Manuscripts copied by scribes up to the end of the 19th century reveal a body of literature containing a wide range of topics—both religious and secular—in prose and verse, with varying styles and levels of sophistication. While not in the scope of this survey, it is important to note that JP intellectuals read Hebrew and Arabic as well as Persian, and also authored Hebrew works. Just as (in the last millennium of its development) classical Persian poetry occupied a central position in Persian literature, JP poetry is equally central to JP literature.

JP works in manuscripts appear in no systematic order. In any given manuscript one may come upon compositions on disparate subjects such as astrology, poetry, medicine, folklore, biblical commentary, and lexicons. It is not uncommon to find transliterations of the classical Persian poetry in manuscripts that also contain Hebrew and JP liturgical hymns. Jews were as enamored of Persian lyric and narrative poetry as their Iranian compatriots; the original versified works produced by Iranian Jewish poets attest to the fact that their sense of literary aesthetic was completely shaped by it. Among other factors, linguistic and socio-economic elements impacted the quality of JP poetry. Needless to say, its value does not lie in how it compares to the classical Persian corpus but in the distinct body that reflect a people’s world view and sense of self.

From the beginning of the 14th century, JP poets composed original versified epics paraphrasing and elaborating on the narrative portions of the Hebrew Bible. The standard did not value innovation, but rather the embellishment and refinement of set literary conventions. Though no JP transliterations of Ferdowsi’s (d. 1010) “Book of Kings” have survived, there can be no doubt that JP poets read and faithfully emulated what Persian speakers viewed, and still regard today, as Iran’s national epic. Shahin (13-14th century) was the first to do so by versifying the books of the Torah as well as content from the books of Esther and Ezra. Subsequent JP poets such as Emrani (d. 1536) and Khajeh Bokharai (16-17th century) regarded him as their great predecessor and perceived themselves to be following in his footsteps. Emrani versified accounts found in the canonical books of Joshua, Ruth, and I and II Samuel. Khajeh Bokharai produced a versified account of the Book of Daniel. Subject aside, the poetic form, overall structure, prosody, poetic devices, motifs and themes, depiction of characters, and scenes found in these compositions, closely mirror Ferdowsi’s Persian epic.

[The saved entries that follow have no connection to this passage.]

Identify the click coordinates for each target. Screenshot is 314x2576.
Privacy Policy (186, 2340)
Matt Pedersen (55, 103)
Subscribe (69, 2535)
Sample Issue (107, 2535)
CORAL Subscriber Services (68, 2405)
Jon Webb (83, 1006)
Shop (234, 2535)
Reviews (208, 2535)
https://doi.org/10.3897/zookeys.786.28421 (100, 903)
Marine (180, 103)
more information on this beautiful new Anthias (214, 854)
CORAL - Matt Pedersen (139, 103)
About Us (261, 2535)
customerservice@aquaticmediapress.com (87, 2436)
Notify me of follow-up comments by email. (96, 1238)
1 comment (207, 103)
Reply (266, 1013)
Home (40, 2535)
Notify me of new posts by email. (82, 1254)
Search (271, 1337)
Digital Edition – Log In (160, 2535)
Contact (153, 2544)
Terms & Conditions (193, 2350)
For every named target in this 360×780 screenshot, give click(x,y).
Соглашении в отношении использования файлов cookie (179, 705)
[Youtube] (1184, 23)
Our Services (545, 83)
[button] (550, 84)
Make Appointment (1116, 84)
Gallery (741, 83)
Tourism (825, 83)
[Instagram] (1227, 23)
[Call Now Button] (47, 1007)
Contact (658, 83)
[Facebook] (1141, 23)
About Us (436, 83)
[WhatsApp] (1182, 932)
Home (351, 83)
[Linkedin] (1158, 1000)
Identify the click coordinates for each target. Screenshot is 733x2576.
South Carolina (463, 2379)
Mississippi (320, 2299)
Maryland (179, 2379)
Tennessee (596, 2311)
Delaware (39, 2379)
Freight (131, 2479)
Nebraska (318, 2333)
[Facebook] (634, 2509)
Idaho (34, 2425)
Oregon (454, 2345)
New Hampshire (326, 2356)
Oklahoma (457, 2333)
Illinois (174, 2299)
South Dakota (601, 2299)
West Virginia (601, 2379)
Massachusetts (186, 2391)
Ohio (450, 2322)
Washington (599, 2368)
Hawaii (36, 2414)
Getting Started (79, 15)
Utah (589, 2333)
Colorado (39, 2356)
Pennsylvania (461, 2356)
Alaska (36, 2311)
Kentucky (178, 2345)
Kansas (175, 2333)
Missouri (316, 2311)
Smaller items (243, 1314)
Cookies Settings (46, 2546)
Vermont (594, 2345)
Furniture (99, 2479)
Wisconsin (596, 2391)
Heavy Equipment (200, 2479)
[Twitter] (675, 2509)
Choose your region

The third and final category is that of original JP verse containing little or no Hebrew vocabulary or Jewish content. Emrani, mentioned above for his epic treatment of biblical accounts, also wrote a lyric mystical composition entitled “The Book of the Cup-bearer,” which draws extensively from Hafiz’s work of the same title, as well as from themes found in the poetry of Saadi and Khayaam. Emrani also composed a relatively short pietistic poem entitled “In Praise of Forbearance.” Elisha ben Shemuel (17th century) took the use of non-religious subject matter further by composing an adaptation of the Buddha biographies he entitled, “The Prince and the Sufi.” As with most JP didactic poetry predating it, this work drew from Jewish, Iranian, and Islamic traditions of wisdom literature; however it is mostly devoid of specifically Jewish content. Of the lyric poems composed by Benjamin ben Mishael (17th-18th century), “I Wish to Walk in the Rose Garden” is particularly noteworthy for its eroticism and intimate tenderness. Two other lyric poems penned by him indicate his bitter resentment of women born of an unhappy marriage.

While the use of Hebrew characters excluded Jewish poets from actively participating in Persian literary circles, it did not preclude them from reading and responding to the literature itself. JP poetry of a secular nature is just one creative manifestation of Iranian Jewry’s complete acculturation into Iran.